Prof. R. (Rachel) Spronk

Faculty of Social and Behavioural Sciences

Exploring Diversity

Panelists:

Rebecca Saunders is a Senior Lecturer in Digital Media and Communication at The University of Huddersfield, UK. Her research falls within the disciplines of porn studies, cultural studies, and feminist and postcolonial data studies and often has a particular focus on labour. Her current projects include exploring users’ experiences of sex tracking apps; public engagement about how experiences of work and time have been affected by the Covid-19 pandemic; and speaking and writing on digital monsters. Rebecca’s first monograph came out last year and is called Bodies of Work: the Labour of Sex in the Digital Age.

Oscar Tianyang Zhou is a Lecturer in Media at the School of Humanities, University of Hertfordshire, UK. His research uses the lenses of cultural studies, feminist and queer theory to investigate how LGBTQ communities engage with media technologies, texts, and practices in their everyday life. Dr. Zhou has published in journals such as China Media Research and OrizzonteCina as well as in edited volumes such as Queer Sites in Global Contexts (Routledge, 2021), Queer Intercultural Communication (Rowman & Littlefield, 2020), Exploring Erotic Encounters (Brill, 2019), and Chinese Social Media (Routledge, 2018). He is currently chairing the UK-China Media and Cultural Studies Association (UCMeCSA).

▸ **Recorded data**:
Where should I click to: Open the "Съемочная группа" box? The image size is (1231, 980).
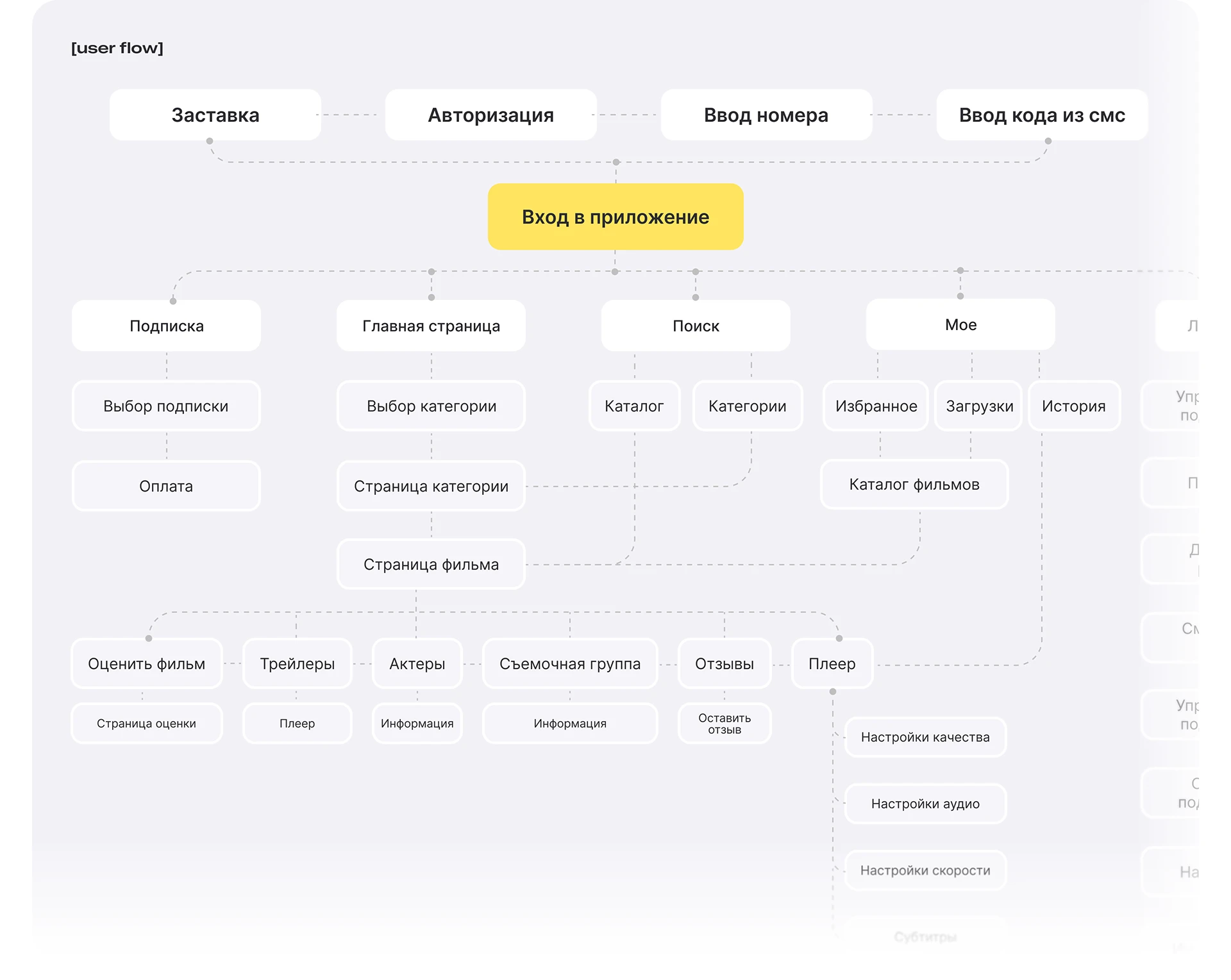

▸ **What to work on**:
• A. In the Exploring Diversity panelist text, what is the title of Rebecca Saunders's first monograph?
• B. From the Exploring Diversity panelist text, reproduce the passage from "Exploring Diversity" up to and including "the Digital Age.".
• C. Carry the Exploring Diversity panelist text forward from its final sentence.

▸ **Answers provided**:
• A. Bodies of Work: the Labour of Sex in the Digital Age

• B.
Exploring Diversity

Panelists:

Rebecca Saunders is a Senior Lecturer in Digital Media and Communication at The University of Huddersfield, UK. Her research falls within the disciplines of porn studies, cultural studies, and feminist and postcolonial data studies and often has a particular focus on labour. Her current projects include exploring users’ experiences of sex tracking apps; public engagement about how experiences of work and time have been affected by the Covid-19 pandemic; and speaking and writing on digital monsters. Rebecca’s first monograph came out last year and is called Bodies of Work: the Labour of Sex in the Digital Age.

• C.
Shuaishuai Wang is a Lecturer in New Media and Digital Culture at the University of Amsterdam. His research is concerned with marginalized experiences and underrepresented groups in the algorithmic systems of digital platforms. Together with Rachel Spronk, he was awarded a seed grant from Global Digital Culture (Research Priority Area of the University of Amsterdam) for the project “The Algorithmic Configurations of Sexuality on Social Media.” Shuaishuai's work has been published in journals such as Information, Communication & Society, Media, Culture & Society, Feminist Media Studies, and Sexualities.